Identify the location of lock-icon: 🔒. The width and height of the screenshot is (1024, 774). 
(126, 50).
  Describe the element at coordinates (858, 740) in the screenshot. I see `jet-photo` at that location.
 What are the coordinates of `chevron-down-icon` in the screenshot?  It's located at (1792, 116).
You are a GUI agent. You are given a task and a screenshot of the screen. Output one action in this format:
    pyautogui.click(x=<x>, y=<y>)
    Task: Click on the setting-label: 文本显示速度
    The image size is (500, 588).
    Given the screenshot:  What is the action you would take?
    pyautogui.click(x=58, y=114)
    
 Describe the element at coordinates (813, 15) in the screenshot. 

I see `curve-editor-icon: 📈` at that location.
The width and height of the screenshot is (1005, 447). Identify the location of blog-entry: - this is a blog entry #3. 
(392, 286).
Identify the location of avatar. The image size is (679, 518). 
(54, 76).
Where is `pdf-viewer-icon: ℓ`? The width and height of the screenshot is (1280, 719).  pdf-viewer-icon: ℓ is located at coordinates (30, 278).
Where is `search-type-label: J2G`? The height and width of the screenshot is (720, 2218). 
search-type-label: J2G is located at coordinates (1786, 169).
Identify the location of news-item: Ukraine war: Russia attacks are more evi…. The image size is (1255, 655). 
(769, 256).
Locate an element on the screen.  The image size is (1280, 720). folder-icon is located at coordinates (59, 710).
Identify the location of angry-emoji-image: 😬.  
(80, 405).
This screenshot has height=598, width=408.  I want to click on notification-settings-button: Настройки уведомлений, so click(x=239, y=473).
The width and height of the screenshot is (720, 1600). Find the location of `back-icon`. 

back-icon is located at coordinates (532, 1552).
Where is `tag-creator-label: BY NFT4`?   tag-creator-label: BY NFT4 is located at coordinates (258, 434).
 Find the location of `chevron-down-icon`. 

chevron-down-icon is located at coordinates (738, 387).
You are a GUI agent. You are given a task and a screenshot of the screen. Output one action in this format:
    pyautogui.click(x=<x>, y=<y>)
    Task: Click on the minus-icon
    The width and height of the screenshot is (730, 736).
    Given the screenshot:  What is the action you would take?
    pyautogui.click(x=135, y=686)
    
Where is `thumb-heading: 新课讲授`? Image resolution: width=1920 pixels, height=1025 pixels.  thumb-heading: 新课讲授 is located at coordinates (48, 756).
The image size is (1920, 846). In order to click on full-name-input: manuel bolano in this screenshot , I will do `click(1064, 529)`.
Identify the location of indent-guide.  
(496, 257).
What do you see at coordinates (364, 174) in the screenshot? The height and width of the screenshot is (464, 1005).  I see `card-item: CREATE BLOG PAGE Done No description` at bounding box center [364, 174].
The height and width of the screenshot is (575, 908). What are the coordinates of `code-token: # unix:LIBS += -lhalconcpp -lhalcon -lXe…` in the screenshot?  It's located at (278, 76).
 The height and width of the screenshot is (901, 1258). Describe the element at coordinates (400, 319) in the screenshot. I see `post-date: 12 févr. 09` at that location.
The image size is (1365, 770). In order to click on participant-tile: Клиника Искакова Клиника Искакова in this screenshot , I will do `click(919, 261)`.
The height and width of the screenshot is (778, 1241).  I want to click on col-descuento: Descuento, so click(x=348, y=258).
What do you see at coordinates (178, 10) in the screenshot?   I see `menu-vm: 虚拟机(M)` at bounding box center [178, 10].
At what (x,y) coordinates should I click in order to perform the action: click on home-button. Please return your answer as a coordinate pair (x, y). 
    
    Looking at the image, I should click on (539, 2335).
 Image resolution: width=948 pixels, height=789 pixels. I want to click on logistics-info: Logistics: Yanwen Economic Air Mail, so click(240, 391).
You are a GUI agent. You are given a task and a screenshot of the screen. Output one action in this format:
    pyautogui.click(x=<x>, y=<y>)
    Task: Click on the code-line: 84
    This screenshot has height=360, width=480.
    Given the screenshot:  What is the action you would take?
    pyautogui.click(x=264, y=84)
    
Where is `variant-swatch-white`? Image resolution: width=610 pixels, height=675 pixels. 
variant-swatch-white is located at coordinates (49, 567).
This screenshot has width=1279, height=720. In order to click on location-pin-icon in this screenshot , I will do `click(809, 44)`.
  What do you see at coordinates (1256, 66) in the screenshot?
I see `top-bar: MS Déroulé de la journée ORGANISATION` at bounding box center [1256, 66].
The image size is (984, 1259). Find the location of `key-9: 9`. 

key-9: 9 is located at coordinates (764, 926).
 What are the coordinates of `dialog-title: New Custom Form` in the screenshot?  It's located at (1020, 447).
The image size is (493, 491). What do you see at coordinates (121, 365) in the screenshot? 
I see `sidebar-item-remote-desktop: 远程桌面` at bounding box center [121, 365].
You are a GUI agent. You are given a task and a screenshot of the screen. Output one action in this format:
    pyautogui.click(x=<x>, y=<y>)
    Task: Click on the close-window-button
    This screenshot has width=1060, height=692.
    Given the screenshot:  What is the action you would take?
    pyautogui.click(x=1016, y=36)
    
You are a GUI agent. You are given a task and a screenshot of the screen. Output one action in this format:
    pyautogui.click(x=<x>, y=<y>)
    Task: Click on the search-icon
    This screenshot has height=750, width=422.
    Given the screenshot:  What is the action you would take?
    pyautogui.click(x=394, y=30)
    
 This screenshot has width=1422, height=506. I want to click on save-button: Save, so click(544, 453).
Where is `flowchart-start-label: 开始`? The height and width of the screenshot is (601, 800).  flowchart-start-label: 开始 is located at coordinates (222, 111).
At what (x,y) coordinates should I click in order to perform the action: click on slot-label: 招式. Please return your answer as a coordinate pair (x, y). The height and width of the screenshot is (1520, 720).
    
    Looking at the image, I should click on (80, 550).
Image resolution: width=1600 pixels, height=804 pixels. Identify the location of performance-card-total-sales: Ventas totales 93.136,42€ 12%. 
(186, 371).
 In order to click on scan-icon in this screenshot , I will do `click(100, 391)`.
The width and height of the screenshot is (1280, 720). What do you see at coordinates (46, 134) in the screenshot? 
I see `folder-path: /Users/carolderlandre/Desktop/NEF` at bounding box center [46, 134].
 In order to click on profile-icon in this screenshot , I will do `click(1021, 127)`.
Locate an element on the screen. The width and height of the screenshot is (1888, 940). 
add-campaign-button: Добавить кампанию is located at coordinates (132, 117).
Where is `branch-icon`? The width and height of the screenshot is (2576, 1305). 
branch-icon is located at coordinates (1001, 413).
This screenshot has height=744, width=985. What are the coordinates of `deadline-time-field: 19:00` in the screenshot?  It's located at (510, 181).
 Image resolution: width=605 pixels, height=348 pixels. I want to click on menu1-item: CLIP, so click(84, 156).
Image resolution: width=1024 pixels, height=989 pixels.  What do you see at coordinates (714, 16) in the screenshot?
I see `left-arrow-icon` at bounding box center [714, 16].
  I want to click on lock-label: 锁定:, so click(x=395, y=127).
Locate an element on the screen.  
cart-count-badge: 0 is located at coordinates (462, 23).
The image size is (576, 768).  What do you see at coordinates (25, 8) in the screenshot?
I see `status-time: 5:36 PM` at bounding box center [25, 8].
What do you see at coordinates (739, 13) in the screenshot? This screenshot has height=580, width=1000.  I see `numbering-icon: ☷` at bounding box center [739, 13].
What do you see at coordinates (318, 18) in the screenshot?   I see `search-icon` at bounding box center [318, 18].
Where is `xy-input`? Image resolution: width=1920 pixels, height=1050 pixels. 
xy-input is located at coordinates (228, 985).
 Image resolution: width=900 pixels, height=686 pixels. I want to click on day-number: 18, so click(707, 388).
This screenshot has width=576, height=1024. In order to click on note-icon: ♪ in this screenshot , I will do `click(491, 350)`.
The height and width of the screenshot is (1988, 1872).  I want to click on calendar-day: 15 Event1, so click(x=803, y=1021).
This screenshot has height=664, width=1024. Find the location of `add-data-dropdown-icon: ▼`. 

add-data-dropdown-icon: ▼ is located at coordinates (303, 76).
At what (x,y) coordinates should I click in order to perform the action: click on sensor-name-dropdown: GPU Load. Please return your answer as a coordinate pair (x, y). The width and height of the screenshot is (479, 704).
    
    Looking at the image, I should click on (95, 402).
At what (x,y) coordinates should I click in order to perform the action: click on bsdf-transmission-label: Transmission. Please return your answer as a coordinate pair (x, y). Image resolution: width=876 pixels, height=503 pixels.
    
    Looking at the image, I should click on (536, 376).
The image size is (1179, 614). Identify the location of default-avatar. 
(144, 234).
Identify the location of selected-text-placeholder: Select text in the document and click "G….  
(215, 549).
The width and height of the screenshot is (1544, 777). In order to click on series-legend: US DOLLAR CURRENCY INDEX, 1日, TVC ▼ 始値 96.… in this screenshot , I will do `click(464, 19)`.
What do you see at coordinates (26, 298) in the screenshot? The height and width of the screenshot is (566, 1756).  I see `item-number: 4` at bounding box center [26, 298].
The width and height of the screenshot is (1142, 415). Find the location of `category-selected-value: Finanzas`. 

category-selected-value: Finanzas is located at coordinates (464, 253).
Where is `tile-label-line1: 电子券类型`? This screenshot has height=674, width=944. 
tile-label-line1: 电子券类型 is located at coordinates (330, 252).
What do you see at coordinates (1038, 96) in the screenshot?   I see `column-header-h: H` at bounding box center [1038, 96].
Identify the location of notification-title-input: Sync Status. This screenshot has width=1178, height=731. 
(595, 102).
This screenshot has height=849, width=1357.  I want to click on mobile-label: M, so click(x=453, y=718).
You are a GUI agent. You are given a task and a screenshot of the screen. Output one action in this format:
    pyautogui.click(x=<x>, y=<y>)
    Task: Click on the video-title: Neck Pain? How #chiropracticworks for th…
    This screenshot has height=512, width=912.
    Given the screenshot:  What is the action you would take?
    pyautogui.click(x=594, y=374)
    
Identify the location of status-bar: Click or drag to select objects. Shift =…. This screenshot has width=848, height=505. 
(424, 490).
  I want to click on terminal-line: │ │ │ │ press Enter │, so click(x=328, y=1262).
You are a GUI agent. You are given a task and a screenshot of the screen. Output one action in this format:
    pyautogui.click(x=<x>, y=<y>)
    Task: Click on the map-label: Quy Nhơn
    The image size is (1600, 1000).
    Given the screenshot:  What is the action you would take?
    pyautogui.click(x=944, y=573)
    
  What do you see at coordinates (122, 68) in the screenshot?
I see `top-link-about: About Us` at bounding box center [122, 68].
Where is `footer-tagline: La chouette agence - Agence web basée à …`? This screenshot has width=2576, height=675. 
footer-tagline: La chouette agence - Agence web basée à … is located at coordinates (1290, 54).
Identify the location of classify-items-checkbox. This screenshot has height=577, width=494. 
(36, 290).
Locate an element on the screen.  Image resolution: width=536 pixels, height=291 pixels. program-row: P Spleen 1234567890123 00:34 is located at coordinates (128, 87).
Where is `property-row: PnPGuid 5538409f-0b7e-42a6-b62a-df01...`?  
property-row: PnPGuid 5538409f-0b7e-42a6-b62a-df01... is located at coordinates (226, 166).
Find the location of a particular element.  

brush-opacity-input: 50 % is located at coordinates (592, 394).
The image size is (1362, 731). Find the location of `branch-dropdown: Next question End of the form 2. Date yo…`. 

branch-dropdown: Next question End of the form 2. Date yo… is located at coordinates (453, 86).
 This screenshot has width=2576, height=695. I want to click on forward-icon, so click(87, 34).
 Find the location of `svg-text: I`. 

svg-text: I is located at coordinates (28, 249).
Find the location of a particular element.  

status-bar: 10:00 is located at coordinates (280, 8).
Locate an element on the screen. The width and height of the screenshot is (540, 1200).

──────────────────────────────

§ EXERCISE OBJECTIVE:
Output the part of the material that opens with the line containing "has height=674, width=944." and closes with the line containing "property-row: PnPGuid 5538409f-0b7e-42a6-b62a-df01... is" as a JSON list of strings, one string per line, leaving out blank lines.

§ RESPONSE FOR THIS EXERCISE:
[
  "Where is `tile-label-line1: 电子券类型`? This screenshot has height=674, width=944. ",
  "tile-label-line1: 电子券类型 is located at coordinates (330, 252).",
  "What do you see at coordinates (1038, 96) in the screenshot?   I see `column-header-h: H` at bounding box center [1038, 96].",
  "Identify the location of notification-title-input: Sync Status. This screenshot has width=1178, height=731. ",
  "(595, 102).",
  "This screenshot has height=849, width=1357.  I want to click on mobile-label: M, so click(x=453, y=718).",
  "You are a GUI agent. You are given a task and a screenshot of the screen. Output one action in this format:",
  "    pyautogui.click(x=<x>, y=<y>)",
  "    Task: Click on the video-title: Neck Pain? How #chiropracticworks for th…",
  "    This screenshot has height=512, width=912.",
  "    Given the screenshot:  What is the action you would take?",
  "    pyautogui.click(x=594, y=374)",
  "Identify the location of status-bar: Click or drag to select objects. Shift =…. This screenshot has width=848, height=505. ",
  "(424, 490).",
  "  I want to click on terminal-line: │ │ │ │ press Enter │, so click(x=328, y=1262).",
  "You are a GUI agent. You are given a task and a screenshot of the screen. Output one action in this format:",
  "    pyautogui.click(x=<x>, y=<y>)",
  "    Task: Click on the map-label: Quy Nhơn",
  "    The image size is (1600, 1000).",
  "    Given the screenshot:  What is the action you would take?",
  "    pyautogui.click(x=944, y=573)",
  "  What do you see at coordinates (122, 68) in the screenshot?",
  "I see `top-link-about: About Us` at bounding box center [122, 68].",
  "Where is `footer-tagline: La chouette agence - Agence web basée à …`? This screenshot has width=2576, height=675. ",
  "footer-tagline: La chouette agence - Agence web basée à … is located at coordinates (1290, 54).",
  "Identify the location of classify-items-checkbox. This screenshot has height=577, width=494. ",
  "(36, 290).",
  "Locate an element on the screen.  Image resolution: width=536 pixels, height=291 pixels. program-row: P Spleen 1234567890123 00:34 is located at coordinates (128, 87).",
  "Where is `property-row: PnPGuid 5538409f-0b7e-42a6-b62a-df01...`?  ",
  "property-row: PnPGuid 5538409f-0b7e-42a6-b62a-df01... is located at coordinates (226, 166)."
]